Tapi masa setahun kelahiran Kai itu memang masa-masa tersulit buat gue. Kai bukan termasuk bayi yang mudah. Ketergantungannya sama nenen äiti sungguh berlebihan, bikin gue gak bisa tidur, gak bisa punya me-time, dllnya. Gak heran kalo gue kurus kering dan depresi waktu itu. Yang bikin gue tambah sedih, kalau gue cerita ke teman-teman sesama ibu, kayanya kok gak ada yang simpati sama gue. Rata-rata bilang “Jadi ibu ya memang begitu”. Kok sedih amat sih kalo seorang ibu memang diharapkan untuk menderita? Ke bapaknya kok gak gitu? Dan teman-teman akan tertawa “Hahahahaha….ya beda laaaaaah. Mereka kan laki-laki”

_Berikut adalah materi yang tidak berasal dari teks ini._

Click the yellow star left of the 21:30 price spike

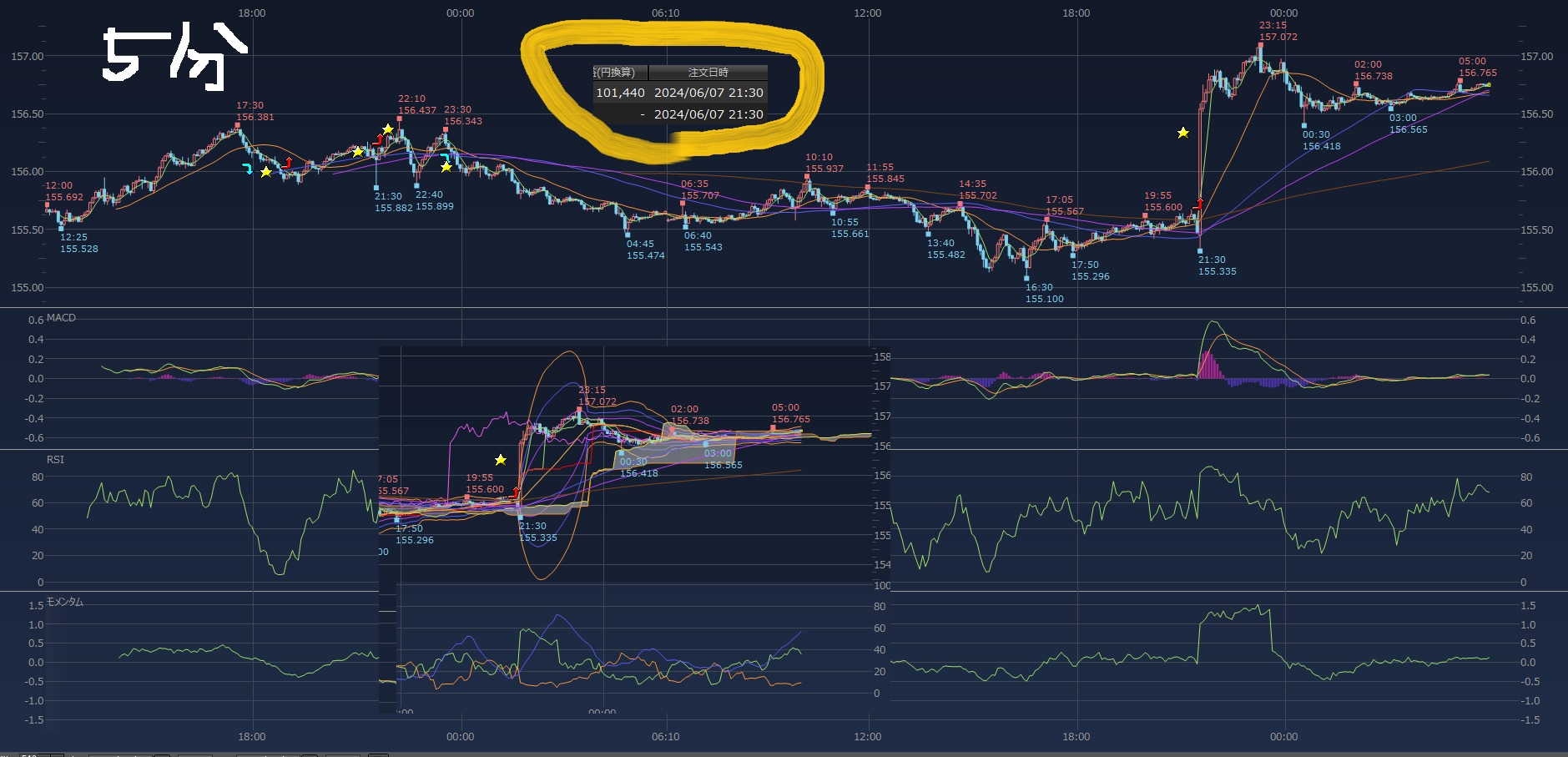(x=1182, y=133)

Gue sungguh gak bisa nerima. Biarpun laki-laki tapi kan statusnya sama. Sama-sama orang tua si anak. Kenapa ibunya doang yang dituntut buat susah? Bapaknya juga dong. Tapi dalam hati aja ngomong begini. Males berdebat. Aku kan penakut.
Tapi kalo sama Mikko mah beda. Suatu hari gue bilang ke Mikko gue udah capek banget sama keadaan Kai yang nempel terus ke gue. Gue rindu hura-hura, jalan gak bawa bayi, keluar sampe malem. Bermaksud ingin menghibur Mikko berucap “Jadi ibu ya memang begitu”. Saya pun naik pitam ladies en gentlemen sekalian. NGUAMUK! Secara kan, ya, gue iri banget sama Mikko yang punya kehidupan di luar rumah, pulang kantor kadang main bola dulu sama temen, trus sering bistrip ke luar negri. Mana perkataan “Jadi bapak ya emang gitu” buat doi? Huhuhuhuhuhu…gue nangis lagi deh.

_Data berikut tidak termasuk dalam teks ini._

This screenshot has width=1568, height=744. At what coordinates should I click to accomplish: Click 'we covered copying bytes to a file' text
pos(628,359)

Sebenernya bukan di Mikko masalahnya. Tapi tuntutan masyarakat yang berlebihan buat perempuan dan seorang ibu yang bikin gue gak tahan. Seperti misalnya kalau mudik ke Indonesia. Tiap kali gue pulang malem buat hang-out, orang rumah bakal krang-kring-krang-kring “Anaknya kok ditinggal? Kapan pulang”. Gue bilang mau ke Bali sama temen-temen pertanyaannya “Anak-anak siapa yang jaga?” padahal kan ada bapaknya, halooooo. Bandingkan sama MIkko yang berkelana ke Flores dua minggu, gak ada tuh yang nanya “Anak siapa yang ngurusin?”
Buat gue peran ibu yang tidak tergantikan itu adalah hamil, melahirkan dan menyusui. Tugas-tugas lainnya seputar pengasuhan anak harus ditanggung berdua antara ayah dan ibu. Jangan dibebankan ke ibu aja. Pasti banyak kan yang setuju sama gue? Tapi toh di masyarakat belum sepenuhnya begitu keadaannya.

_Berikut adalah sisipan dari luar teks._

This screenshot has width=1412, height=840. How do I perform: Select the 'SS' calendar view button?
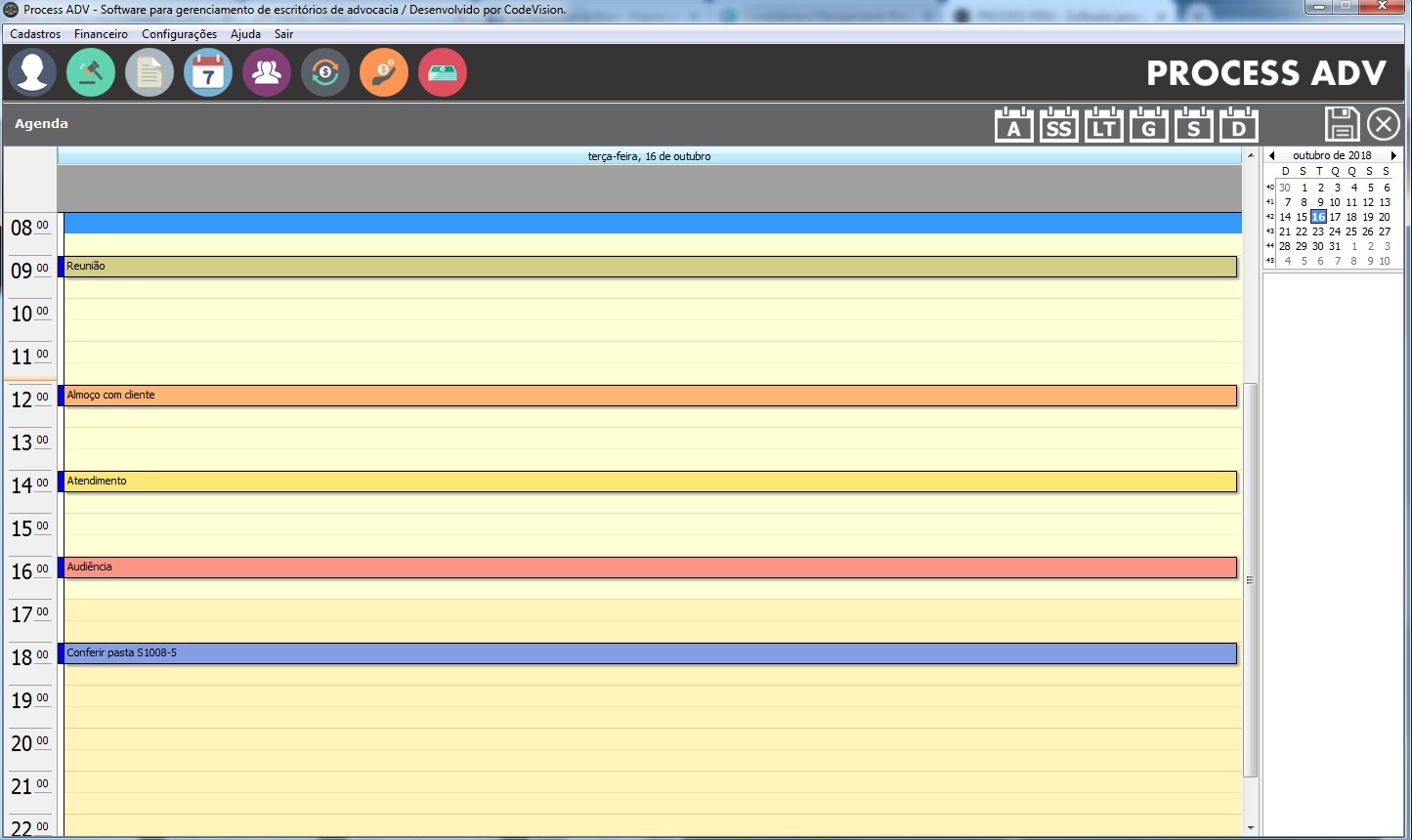pos(1058,125)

Gue sampe pernah bilang ke Mikko bahwa seorang ayah yang turut berperan aktif dalam pengasuhan anak seharusnya gak patut dapat pujian, karena itu memang hal yang sudah sewajarnya terjadi, bukan sesuatu yang luar biasa. Walaupun yaaaa, gue sebenernya bangga sekali melihat kedekatan Mikko dan anak-anak, Mikko yang sering melepas gue travel berhari-hari bareng temen sementara dia cuti buat ngurus anak, Mikko yang dari awal udah jagoan mandiin bayi dan ganti popok. Tapiiii… di dunia ideal, seharusnya hal-hal seperti ini adalah kejadian umum, bukan pengecualian yang dianggap istimewa. Gak ada deh tuh kayanya pujian buat ibu-ibu yang jago ganti popok dan masak sambil gendong anak.
Pernah juga dengar cerita teman-teman yang suaminya jadi bapak rumah tangga, alias jadi SAHD. Awalnya sih takjub, tapi terus gue bertanya ke mereka “Kalo yang masak sama beberes rumah siapa? Bapaknya juga?”. Si teman pun menjawab “Ya gak laaaaaah, itu mah tetep gue juga yang ngerjain. Pulang kantor gue nginem dulu nyiapan makanan buat mereka. Doi mau di rumah aja gue udah bersyukur banget”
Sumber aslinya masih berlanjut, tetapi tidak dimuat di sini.